---------- 原文資料

その6 ノンエリートの自立
(2023年9月12日)

 1960年代末から70年代末という研究史初期の著作のなかで、私は主なテーマであった労働組合について、その形態や機能を把握するいくつかの区分論を提起している。その内容は追々紹介したいが、今回はとりあえず、労働組合の思想の核とみなされる考え方をつかむ私のキーワードを紹介したい。それは1981年の著書(有斐閣)のタイトルにもなった<ノンエリートの自立>である。
 産業社会に不可避の分業体制のなかで、労働者の多くが携わるのは、裁量権は乏しいのに肉体的または神経的な労役を求められ、賃金・労働条件は相対的に劣悪な仕事である。裁量の巾の大きい精神労働を遂行し、そのうえ相対的に高賃金のマネージャーや上級ホワイトカラーの業務とは異なる。後者の「エリート」に対し前者は「ノンエリート」と分けることができる。むろんふたつの区分のなかにも、複数の階層、「可視的ななかま」の範囲(私のいう「労働社会」)を異にするいくつかのグループがあることは確かであろう。しかし労働組合論の場合、私は大きな区分軸としては「階級」を用いない。今日、エリートの一部は定義上の「労働者階級」にふくまれもし、それは新自由主義国ではもとより、「搾取」のないはずの「社会主義国」にも現存して、ノンリート大衆を支配し操作している。労働組合は、体制のいかんに関わらず、エリート層の支配・操作と闘おうとするノンエリート層にとって不可欠なのである。

--------------------
---------- データ行

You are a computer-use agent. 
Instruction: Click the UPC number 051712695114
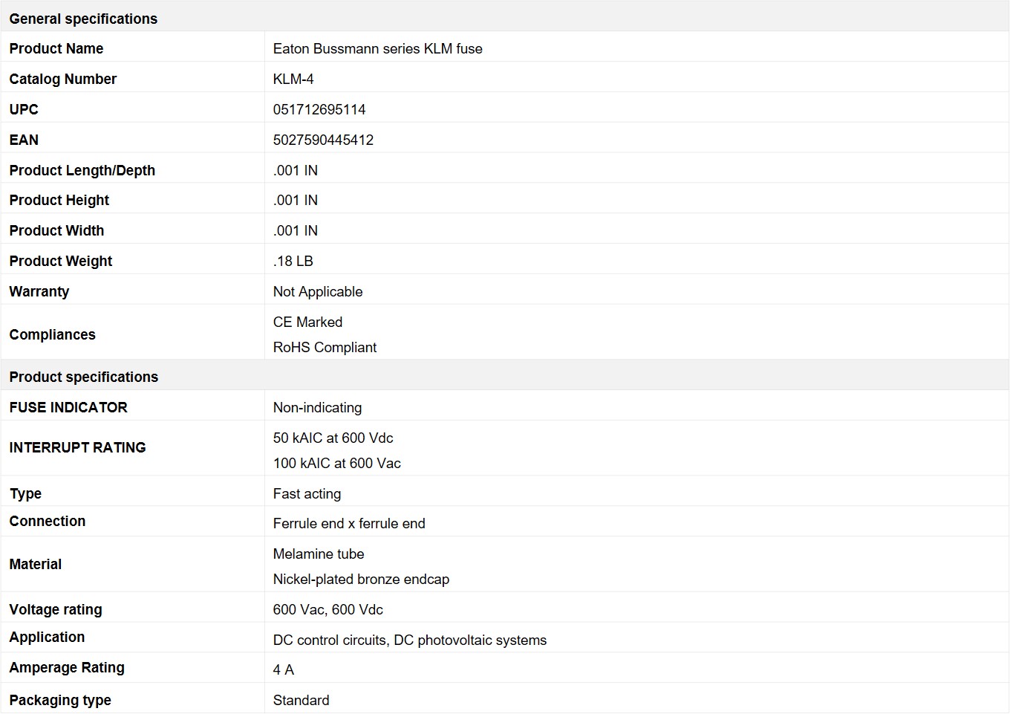[319, 109]
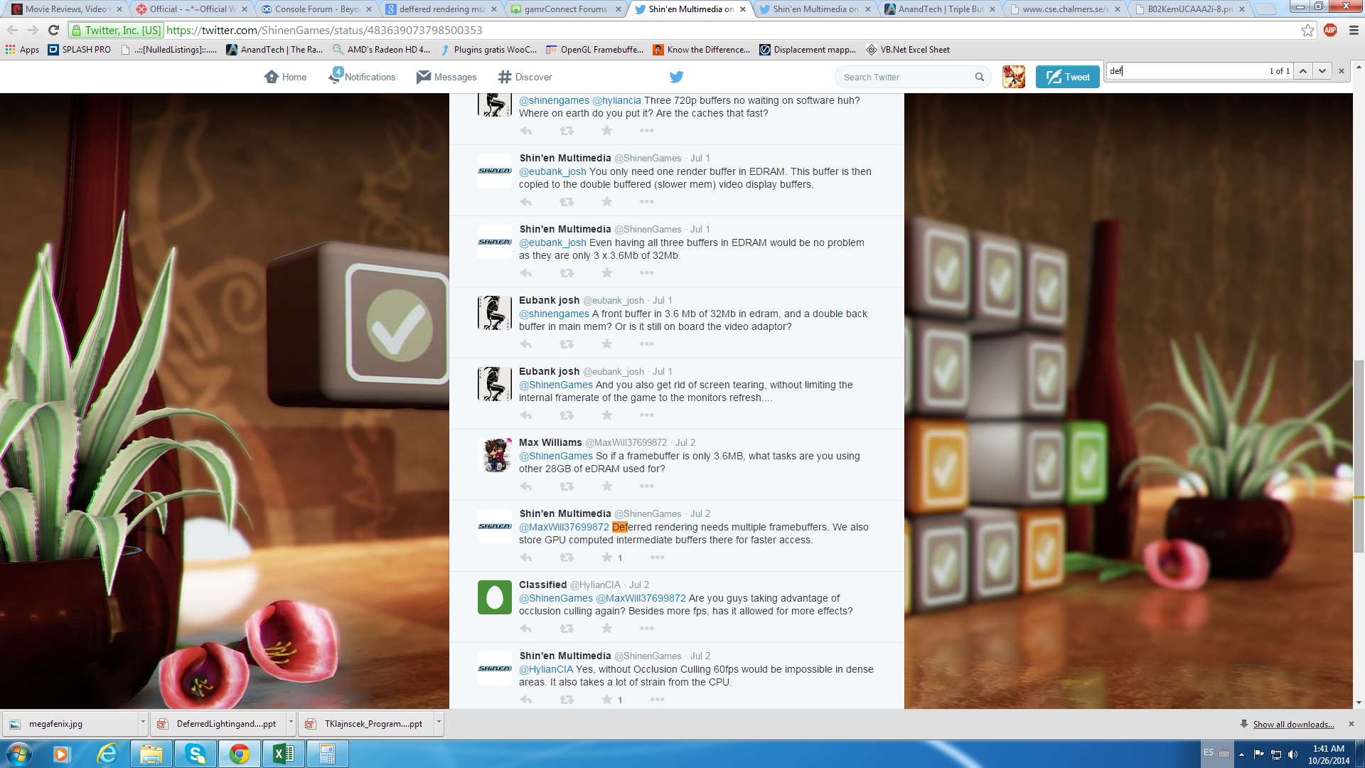Open the Chrome menu
Viewport: 1365px width, 768px height.
click(x=1354, y=30)

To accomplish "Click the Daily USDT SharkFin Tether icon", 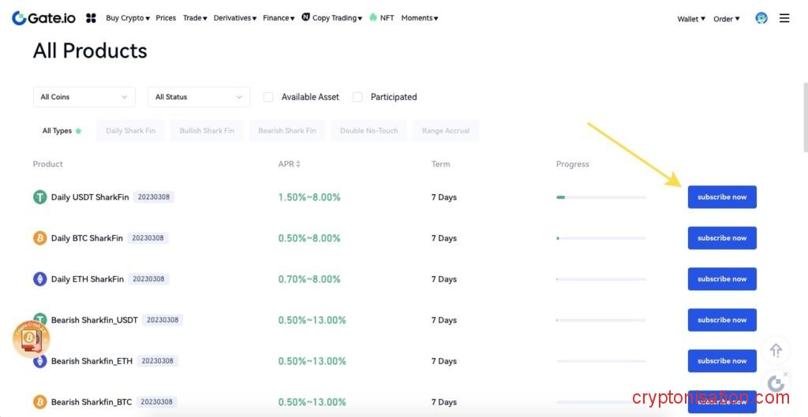I will click(39, 197).
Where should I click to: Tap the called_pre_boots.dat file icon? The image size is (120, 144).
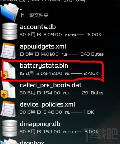click(x=8, y=90)
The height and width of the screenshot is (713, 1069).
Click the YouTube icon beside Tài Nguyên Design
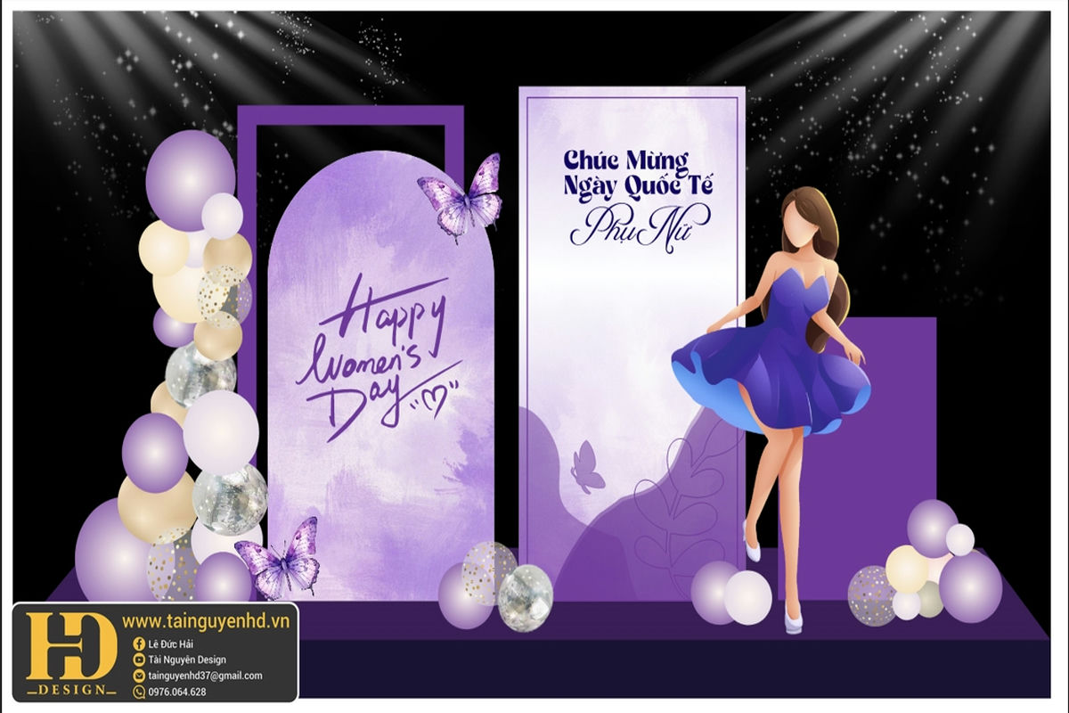click(x=139, y=660)
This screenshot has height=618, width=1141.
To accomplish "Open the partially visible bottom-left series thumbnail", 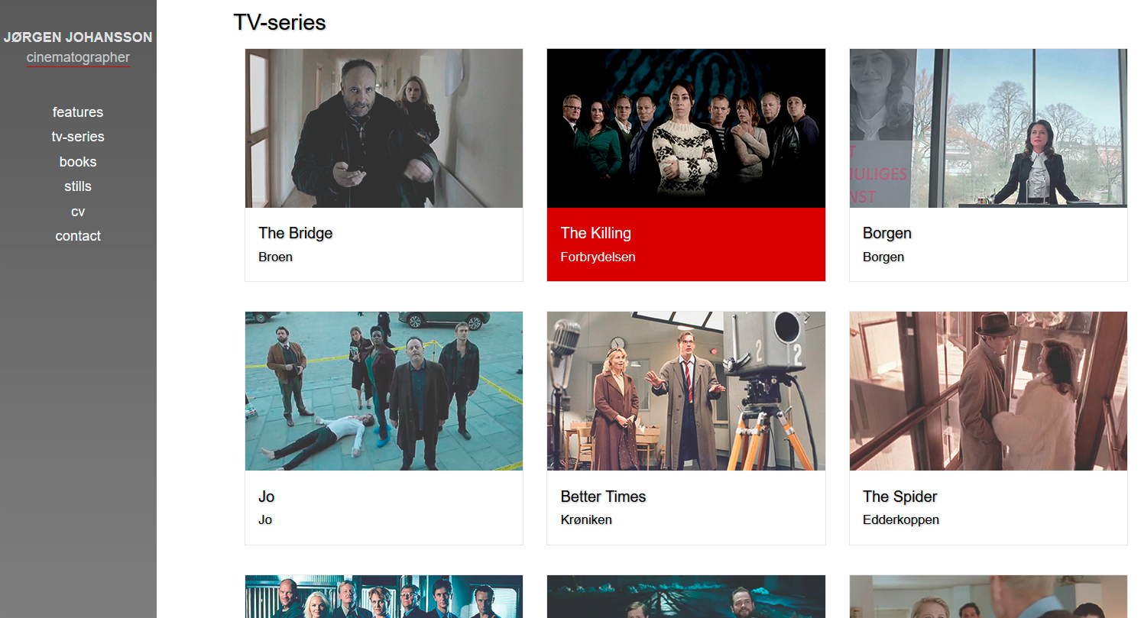I will point(384,597).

--------------------

= 作業内容 =
A. ノンエリートの自立を論じた文章によれば、1981年に有斐閣から刊行された著書のタイトルは何ですか。
B. ノンエリートの自立を論じた文章のうち、「その6 ノンエリートの自立」から始まり「ノンエリートの自立>である。」で終わる箇所を正確に引用してください。
C. ノンエリートの自立を論じた文章を、最後の文の後から書き継いでください。

= 各課題の解答 =
A. 「ノンエリートの自立」です。

B.
その6 ノンエリートの自立
(2023年9月12日)

 1960年代末から70年代末という研究史初期の著作のなかで、私は主なテーマであった労働組合について、その形態や機能を把握するいくつかの区分論を提起している。その内容は追々紹介したいが、今回はとりあえず、労働組合の思想の核とみなされる考え方をつかむ私のキーワードを紹介したい。それは1981年の著書(有斐閣)のタイトルにもなった<ノンエリートの自立>である。

C.
 どのような意味で不可欠なのか。ノンエリートの立場にあることが耐えがたいとき、人は当然、その立場からの上向脱出を図るだろう。だが、現実を直視すれば、その脱出の過程は、教育課程、「就活」、社内での昇進をめぐる、長期にわたり時には世代を超えて続くしのぎを削る競争の過程である。なによりも心身の消耗、周辺の評価を忖度しての自由の抑制、歓びの享受の不本意なくりのべなどは避けられない。それになによりも、「その3」で書いたように分業の分布が基本的に上部に薄く下部に厚い構造であるかぎり、経済の局面によっていくらか異なるとはいえ、歴史的事実として競争の成功者は総じて少ない。地位を求めて得られず、ということのほうがふつうなのだ。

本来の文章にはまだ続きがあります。